The second of our measures concerns NICs relief for employers of veterans. As colleagues will recall, this policy was announced at spring Budget 2020. It also fulfils a manifesto commitment to reduce employer NICs for a full year for every new employee who has left the armed forces. The House will know well that I am very closely connected to the astonishing work of special forces in Hereford, but the veterans of our armed forces across the United Kingdom give extraordinary service to this nation. We know that some face great challenges in obtaining secure and fulfilling employment, so it is only right that we should do all we can to change this situation. Under the Bill, employers will not pay employer NICs on earnings worth up to £50,270 in a veteran’s first full year of civilian employment. This amounts to a saving of up to £5,500 per hired veteran. I am sure that colleagues across the House will agree that this measure should give a real boost to veterans’ employment prospects, and should mean that many more businesses benefit from their often extraordinary skills and personal experience.

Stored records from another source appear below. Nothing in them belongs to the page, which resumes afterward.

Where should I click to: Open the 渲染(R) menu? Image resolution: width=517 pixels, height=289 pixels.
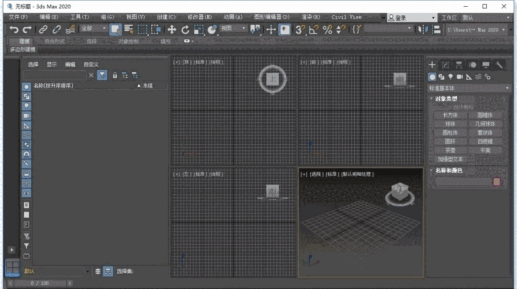(312, 17)
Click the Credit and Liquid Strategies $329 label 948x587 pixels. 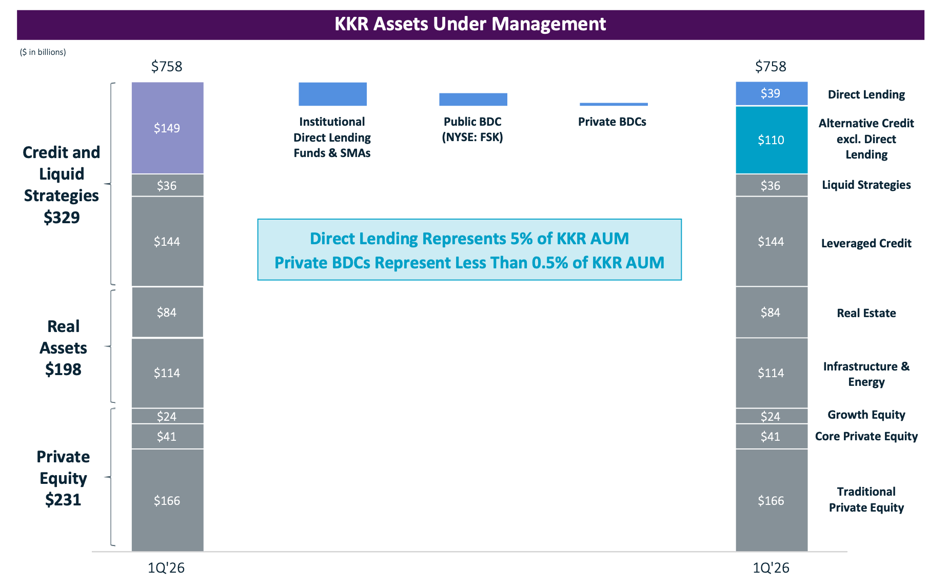(62, 185)
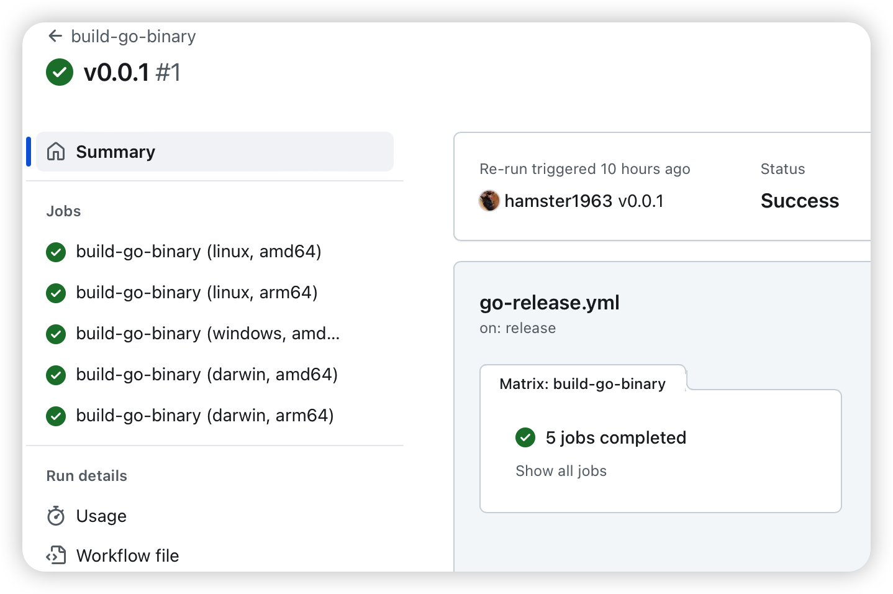View build-go-binary (darwin, amd64) job
Screen dimensions: 893x594
(206, 375)
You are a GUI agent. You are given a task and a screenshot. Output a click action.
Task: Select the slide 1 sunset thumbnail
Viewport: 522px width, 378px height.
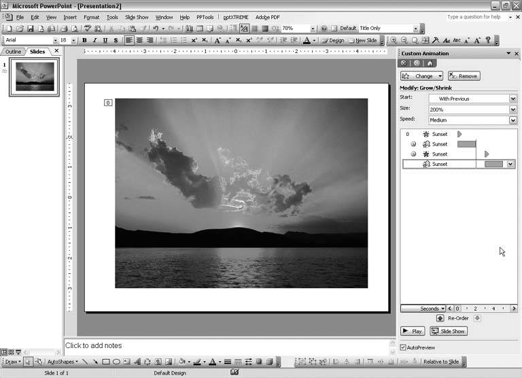(33, 76)
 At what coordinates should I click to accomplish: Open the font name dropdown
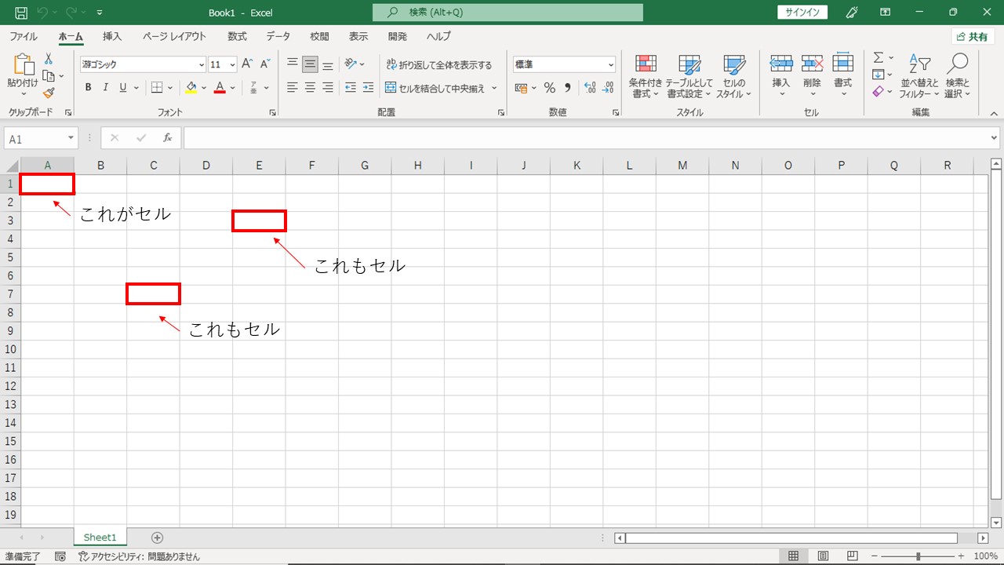pos(202,65)
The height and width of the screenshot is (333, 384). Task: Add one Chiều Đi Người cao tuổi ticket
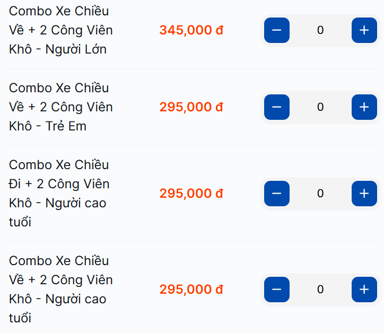tap(364, 194)
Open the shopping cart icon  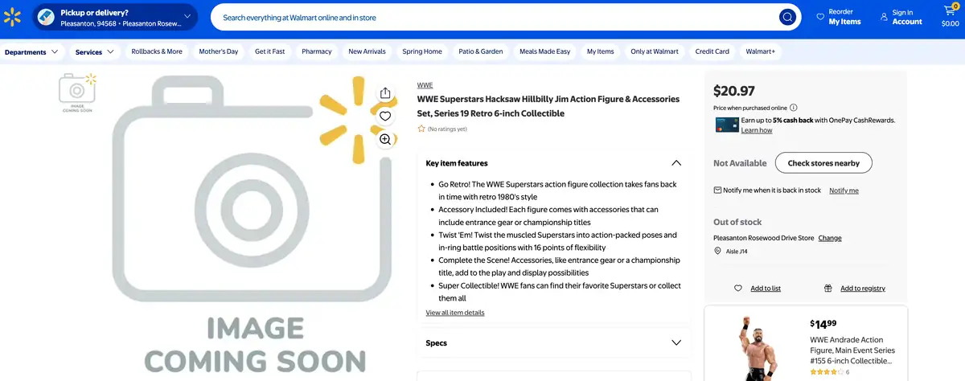click(950, 17)
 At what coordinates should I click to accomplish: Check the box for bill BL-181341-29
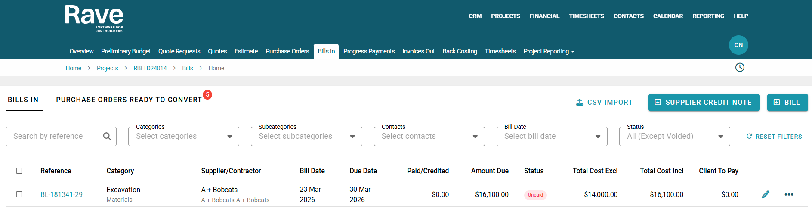19,194
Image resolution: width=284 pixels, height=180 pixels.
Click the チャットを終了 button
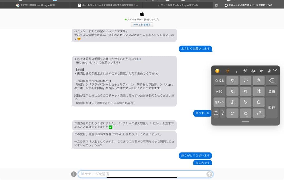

I now turn to the exemption of Test and Trace support payments from self-employed NICs. Last September, the Government announced the launch of a £500 support payment in England for low-income individuals who had been told to self-isolate but who could not work from home and would lose income as a result. Shortly afterwards, the Scottish and Welsh Governments announced similar schemes. These payments, which were provided by local authorities, would be subject to employee and employer class 1 and 1A and self-employed class 2 and class 4 NICs under long-standing legislation. Last year, however, the Government introduced secondary legislation to exempt payments under the support schemes from employee and employer class 1 and 1A NICs. The measure contained in the Bill will extend this exemption to the self-employed. It will ensure that these workers are treated consistently with their employed counterparts and do not have to pay NICs on support payments. The legislation will therefore retrospectively exempt Test and Trace support payments from class 2 and class 4 NICs for the 2020-21 tax year. It will also ensure that in future Test and Trace support payments will not be included in profit liable to class 2 and class 4 NICs.

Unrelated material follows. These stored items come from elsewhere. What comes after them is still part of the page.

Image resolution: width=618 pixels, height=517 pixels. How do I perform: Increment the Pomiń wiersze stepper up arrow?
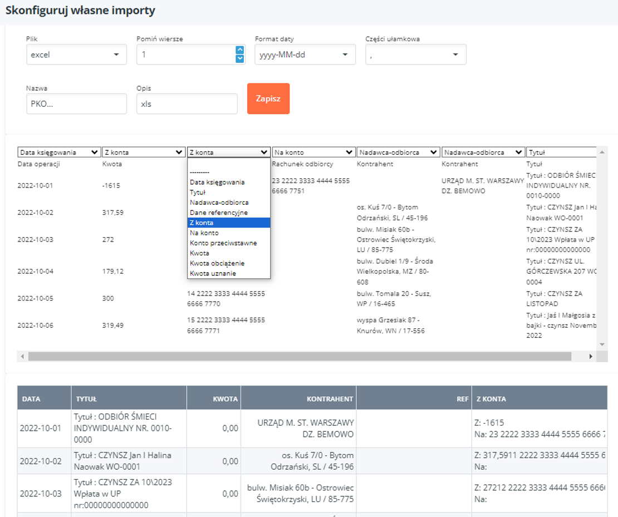[x=240, y=50]
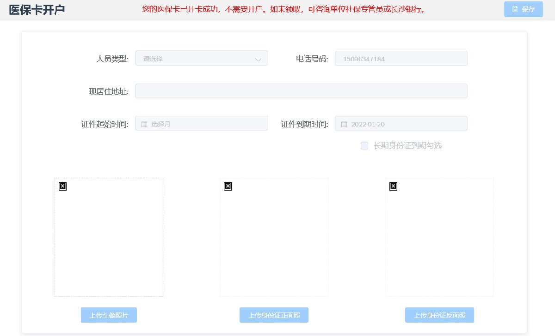The width and height of the screenshot is (555, 336).
Task: Click broken image icon in ID front box
Action: [x=228, y=186]
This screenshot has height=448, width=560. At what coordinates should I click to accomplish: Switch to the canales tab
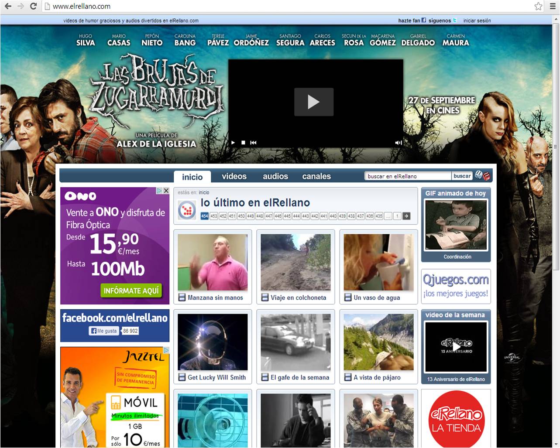coord(316,176)
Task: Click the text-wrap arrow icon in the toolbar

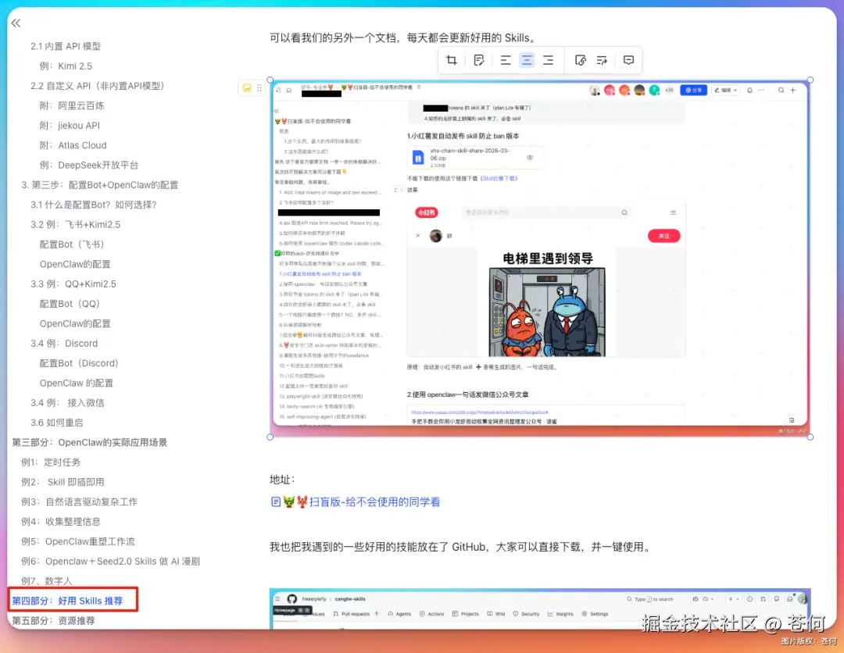Action: 603,59
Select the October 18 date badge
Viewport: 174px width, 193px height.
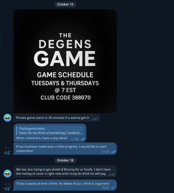(x=65, y=160)
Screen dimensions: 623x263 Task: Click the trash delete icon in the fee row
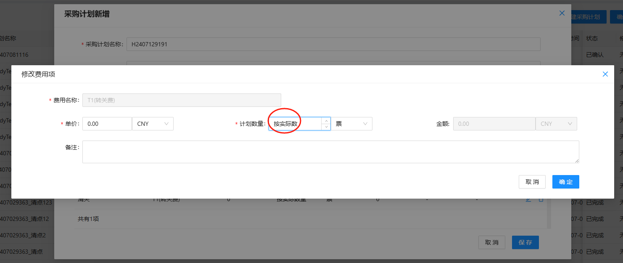click(541, 199)
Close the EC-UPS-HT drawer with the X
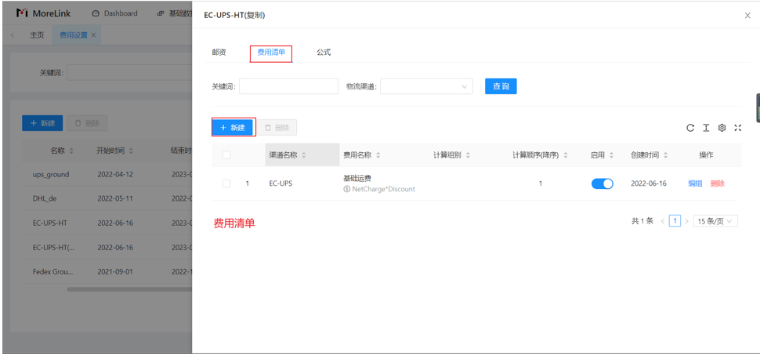 pyautogui.click(x=747, y=16)
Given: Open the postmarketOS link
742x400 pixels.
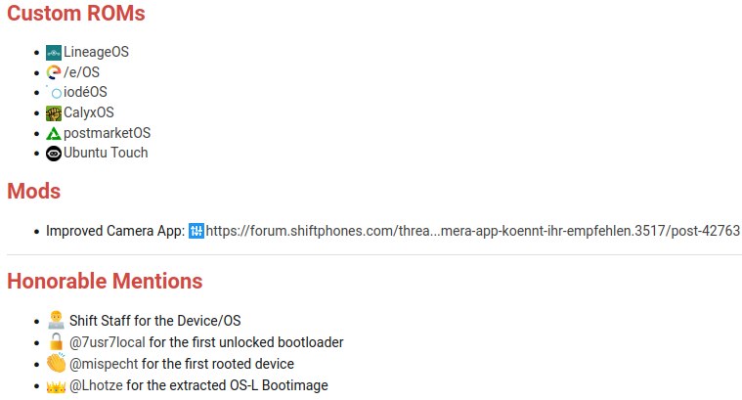Looking at the screenshot, I should [107, 133].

The final measure in the Bill relates to changes in the disclosure of tax avoidance schemes—DOTAS—regime in relation to NICs. As colleagues will recall, the DOTAS legislation was introduced in 2004. It seeks to provide Her Majesty’s Revenue and Customs with early information about new tax avoidance schemes—information on how they work and about those who use them. The provisions in the Finance Act 2021 enhanced the operation of the DOTAS regime, and the Bill includes changes to an existing regulation-making power in the Social Security Administration Act 1992. This will ensure that HMRC can act decisively over a wider range of promoters and their supply chains if they fail to provide information on suspected avoidance schemes. It will also ensure that HMRC can warn taxpayers about suspected avoidance schemes at an earlier stage than at present. In addition, the Bill places responsibility for the obligations within DOTAS and for any failure to comply with them both on promoters of these schemes and their suppliers. I am sure all colleagues across the House will welcome these measures.

The Bill supports regional growth and, with it, the Government’s levelling-up agenda; boosts employment while helping to protect those on low incomes from the financial impacts of covid-19; and strengthens the Government’s powers to tackle promoters of avoidance schemes. For all those reasons, I commend it to the House.